By Sarah Cains
Eucalyptus macarthurii; an important local tree needing protection
The establishment of a grove of the endangered local tree, Eucalyptus macarthurii at the south-east entrance of the Southern Highlands Botanic Garden (SHBG) was the initiative of local woman, Jenny Simons. Jenny is a co founder of Australian Plants Society, Southern Highlands District Group (SHAPS). As a long-time active community member and protector of native plants, Jenny promoted and sponsored this important project.
E. macarthurii, a sturdy and majestic tree, bears two common names, Paddy’s River Box and Camden Woollybutt (showing just how confusing the use of common names can be!) The Camden connection comes from the 1899 naming of the tree after Sir William Macarthur, son of Captain John Macarthur. Sir William was connected with horticultural projects in the Camden area. The natural habitat of E macarthurii is restricted to a small area of the Central Tablelands (CT) extending through to the Blue Mountains ‘from the Boyd Plateau to Paddy’s River.’ The habitat area encompasses land from Orange to Crookwell and from Lithgow, Katoomba and Moss Vale.

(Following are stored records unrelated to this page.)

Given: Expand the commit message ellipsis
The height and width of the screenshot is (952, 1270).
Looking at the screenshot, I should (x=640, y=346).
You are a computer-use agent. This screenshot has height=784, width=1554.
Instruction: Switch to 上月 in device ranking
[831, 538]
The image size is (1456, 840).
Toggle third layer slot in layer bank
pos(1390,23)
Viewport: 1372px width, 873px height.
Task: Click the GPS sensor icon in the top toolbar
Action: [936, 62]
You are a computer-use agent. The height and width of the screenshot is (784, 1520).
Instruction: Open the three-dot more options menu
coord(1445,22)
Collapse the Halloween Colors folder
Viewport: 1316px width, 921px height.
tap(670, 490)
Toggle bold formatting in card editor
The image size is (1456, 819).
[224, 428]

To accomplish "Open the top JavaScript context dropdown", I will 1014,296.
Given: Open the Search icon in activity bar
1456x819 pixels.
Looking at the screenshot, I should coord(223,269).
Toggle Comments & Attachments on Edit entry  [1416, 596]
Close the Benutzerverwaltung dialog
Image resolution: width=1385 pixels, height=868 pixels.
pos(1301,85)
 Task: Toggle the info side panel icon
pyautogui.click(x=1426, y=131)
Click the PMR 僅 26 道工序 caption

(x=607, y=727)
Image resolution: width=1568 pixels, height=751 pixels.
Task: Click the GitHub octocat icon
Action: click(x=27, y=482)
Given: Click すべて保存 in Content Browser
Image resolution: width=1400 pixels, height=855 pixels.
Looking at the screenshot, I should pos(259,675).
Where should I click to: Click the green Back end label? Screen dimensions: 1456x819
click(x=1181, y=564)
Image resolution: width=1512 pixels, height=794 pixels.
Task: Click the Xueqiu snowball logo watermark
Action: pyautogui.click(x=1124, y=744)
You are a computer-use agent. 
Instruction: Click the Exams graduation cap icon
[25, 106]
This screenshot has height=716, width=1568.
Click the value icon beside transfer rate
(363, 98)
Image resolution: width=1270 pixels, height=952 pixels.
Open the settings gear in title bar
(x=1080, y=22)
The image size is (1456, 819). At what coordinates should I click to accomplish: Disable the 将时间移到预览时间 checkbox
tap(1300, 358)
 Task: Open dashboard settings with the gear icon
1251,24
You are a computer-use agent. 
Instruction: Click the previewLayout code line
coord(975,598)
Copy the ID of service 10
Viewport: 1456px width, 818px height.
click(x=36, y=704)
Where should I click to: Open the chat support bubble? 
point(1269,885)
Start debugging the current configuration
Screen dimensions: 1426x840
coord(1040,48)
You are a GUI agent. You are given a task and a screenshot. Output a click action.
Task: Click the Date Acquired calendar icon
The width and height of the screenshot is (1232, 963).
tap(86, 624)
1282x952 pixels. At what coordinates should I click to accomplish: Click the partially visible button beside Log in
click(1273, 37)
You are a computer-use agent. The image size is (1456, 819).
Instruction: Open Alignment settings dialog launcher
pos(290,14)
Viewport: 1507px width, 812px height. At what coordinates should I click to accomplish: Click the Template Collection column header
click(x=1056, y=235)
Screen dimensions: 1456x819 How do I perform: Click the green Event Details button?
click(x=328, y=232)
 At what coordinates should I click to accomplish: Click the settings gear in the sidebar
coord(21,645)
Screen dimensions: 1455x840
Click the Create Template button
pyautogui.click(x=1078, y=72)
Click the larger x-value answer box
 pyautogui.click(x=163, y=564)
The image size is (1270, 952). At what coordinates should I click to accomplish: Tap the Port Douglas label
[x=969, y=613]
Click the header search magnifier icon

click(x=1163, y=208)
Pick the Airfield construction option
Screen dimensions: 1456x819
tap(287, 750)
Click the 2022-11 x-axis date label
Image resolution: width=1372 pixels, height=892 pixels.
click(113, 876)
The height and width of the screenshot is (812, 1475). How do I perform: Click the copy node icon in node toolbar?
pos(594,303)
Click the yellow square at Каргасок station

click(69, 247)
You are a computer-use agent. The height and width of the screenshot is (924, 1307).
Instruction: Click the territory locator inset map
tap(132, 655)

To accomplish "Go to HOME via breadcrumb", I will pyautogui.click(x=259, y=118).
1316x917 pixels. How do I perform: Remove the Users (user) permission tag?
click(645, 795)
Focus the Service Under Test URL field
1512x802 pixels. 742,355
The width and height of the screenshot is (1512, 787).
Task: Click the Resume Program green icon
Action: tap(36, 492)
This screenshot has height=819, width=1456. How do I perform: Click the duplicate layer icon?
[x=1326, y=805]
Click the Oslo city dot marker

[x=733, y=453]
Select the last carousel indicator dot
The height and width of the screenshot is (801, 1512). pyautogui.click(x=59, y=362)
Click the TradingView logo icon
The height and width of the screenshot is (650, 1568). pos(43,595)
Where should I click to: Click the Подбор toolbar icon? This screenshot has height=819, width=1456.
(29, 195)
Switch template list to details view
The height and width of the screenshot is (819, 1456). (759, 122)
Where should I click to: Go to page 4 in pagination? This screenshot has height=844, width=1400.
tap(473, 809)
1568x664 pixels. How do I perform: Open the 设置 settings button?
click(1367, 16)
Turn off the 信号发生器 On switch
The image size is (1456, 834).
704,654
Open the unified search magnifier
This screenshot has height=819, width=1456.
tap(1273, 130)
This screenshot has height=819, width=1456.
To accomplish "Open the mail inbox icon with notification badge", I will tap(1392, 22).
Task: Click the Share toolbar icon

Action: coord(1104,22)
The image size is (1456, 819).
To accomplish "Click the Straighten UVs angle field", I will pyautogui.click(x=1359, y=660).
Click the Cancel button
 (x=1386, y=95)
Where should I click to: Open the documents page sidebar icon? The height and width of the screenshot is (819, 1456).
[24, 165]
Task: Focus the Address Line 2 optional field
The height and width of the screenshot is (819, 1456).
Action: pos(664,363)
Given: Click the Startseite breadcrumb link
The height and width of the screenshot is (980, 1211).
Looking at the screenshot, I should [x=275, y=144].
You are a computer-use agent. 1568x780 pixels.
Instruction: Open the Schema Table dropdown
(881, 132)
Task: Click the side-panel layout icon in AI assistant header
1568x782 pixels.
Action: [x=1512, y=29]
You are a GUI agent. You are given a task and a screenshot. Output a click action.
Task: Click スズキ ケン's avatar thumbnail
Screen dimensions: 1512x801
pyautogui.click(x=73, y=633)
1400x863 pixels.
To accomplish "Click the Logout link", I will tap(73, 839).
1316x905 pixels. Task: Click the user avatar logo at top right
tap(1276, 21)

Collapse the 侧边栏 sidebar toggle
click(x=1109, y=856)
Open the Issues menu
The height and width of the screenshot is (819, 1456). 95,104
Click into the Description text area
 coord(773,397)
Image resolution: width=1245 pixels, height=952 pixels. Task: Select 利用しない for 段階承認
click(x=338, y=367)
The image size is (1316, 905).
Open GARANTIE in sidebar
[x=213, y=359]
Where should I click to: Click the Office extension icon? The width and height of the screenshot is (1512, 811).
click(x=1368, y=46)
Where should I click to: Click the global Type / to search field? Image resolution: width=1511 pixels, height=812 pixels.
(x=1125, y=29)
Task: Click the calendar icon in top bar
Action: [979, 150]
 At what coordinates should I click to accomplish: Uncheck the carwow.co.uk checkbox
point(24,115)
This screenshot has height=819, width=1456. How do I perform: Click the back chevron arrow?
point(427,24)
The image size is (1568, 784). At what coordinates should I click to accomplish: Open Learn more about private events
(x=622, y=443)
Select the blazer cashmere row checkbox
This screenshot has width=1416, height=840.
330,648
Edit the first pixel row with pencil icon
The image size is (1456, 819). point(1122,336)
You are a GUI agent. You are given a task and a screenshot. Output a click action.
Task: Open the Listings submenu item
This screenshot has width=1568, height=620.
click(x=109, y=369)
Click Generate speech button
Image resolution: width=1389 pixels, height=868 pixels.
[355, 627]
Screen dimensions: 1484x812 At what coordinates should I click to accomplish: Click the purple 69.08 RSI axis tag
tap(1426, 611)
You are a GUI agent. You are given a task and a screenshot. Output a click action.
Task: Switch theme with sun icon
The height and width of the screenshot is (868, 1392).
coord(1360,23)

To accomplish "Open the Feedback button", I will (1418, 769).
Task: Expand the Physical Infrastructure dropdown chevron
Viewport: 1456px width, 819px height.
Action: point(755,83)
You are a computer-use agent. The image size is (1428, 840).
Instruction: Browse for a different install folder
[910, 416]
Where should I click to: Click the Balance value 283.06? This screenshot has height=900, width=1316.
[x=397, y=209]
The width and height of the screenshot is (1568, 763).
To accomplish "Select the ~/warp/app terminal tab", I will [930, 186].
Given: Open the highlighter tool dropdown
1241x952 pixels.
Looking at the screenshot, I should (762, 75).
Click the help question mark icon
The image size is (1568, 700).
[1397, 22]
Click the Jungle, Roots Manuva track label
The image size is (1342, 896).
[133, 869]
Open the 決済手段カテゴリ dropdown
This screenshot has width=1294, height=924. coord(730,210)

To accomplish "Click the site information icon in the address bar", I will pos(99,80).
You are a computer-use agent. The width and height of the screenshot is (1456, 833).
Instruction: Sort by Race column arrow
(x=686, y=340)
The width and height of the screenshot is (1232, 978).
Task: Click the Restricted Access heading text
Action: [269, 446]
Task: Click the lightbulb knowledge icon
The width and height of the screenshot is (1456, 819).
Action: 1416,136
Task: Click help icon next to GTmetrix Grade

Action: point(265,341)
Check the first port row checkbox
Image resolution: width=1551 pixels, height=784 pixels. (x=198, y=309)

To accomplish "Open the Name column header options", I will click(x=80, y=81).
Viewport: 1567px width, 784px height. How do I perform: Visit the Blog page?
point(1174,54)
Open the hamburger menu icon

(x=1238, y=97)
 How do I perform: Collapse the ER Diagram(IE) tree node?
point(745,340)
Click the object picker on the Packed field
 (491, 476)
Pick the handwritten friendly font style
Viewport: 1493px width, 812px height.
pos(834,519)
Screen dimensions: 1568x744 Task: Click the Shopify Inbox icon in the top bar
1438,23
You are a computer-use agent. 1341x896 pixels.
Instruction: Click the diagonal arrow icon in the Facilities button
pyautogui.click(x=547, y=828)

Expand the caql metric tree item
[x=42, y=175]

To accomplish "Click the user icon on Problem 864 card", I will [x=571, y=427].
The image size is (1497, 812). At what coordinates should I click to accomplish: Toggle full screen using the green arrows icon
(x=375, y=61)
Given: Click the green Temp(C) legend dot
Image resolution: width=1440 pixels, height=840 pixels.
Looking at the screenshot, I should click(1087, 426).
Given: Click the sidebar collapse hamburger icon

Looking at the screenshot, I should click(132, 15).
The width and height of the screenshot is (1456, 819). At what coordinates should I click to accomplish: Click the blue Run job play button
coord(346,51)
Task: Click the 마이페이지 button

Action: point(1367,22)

E macarthurii is at home on moist soils along streams and on flood plains. It is endemic to the vegetation community known as Southern Highlands Shale Woodland and that plant community is listed as an Endangered Ecological Community. The tree’s habitat is rapidly shrinking due to clearing and development. Our local area provides the conditions favored by E macarthurii and Wingecarribee Shire Council has contributed to its recovery by planting specimens along the bike track which runs alongside the Wingecarribee River between Burradoo and the Cecil Hoskins Nature Reserve (near Bong Bong Bridge).
In Jenny’s words, “Indeed this tree is a local, and it extends at least as far as Paddy’s River. The four volume work, Flora of NSW, edited by Gwen Harden, places it in the CT with the Great Dividing Range running through the CT on its eastern side. On the Boundary of SHBG, along Kangaloon Road, there are two or three very old E macarthurii growing.’
Jenny’s new planting is in this area and augments the stand of trees to which she refers above.
Another outstanding and easy-to-spot mature specimen is to be found on the open ground at the corner of Moss Vale Rd and Eridge Park Rd. Vulnerable because of its isolation in an extremely exposed site, this old tree recently suffered major wind damage. Despite this, it still makes a fine presence with its root zone protected by a ring of rocks. Perhaps the old E macarthurii could be given a group of companions of its own family, trees being communal creatures. Other plantings featured in the space are exotics.
Roger Elliott and David Jones, in their wonderful work, Encyclopedia of Australian Plants, describe E macarthurii as: ‘An excellent tree for shade and shelter and has ornamental appeal…Trees are commonly very sturdy, heavily branched and develop a dense, even crown…Plants have proved to be fast growing and tolerant of a wide range of soils…This species is renowned for its frost resistance and tolerates frost to minus12 degrees.’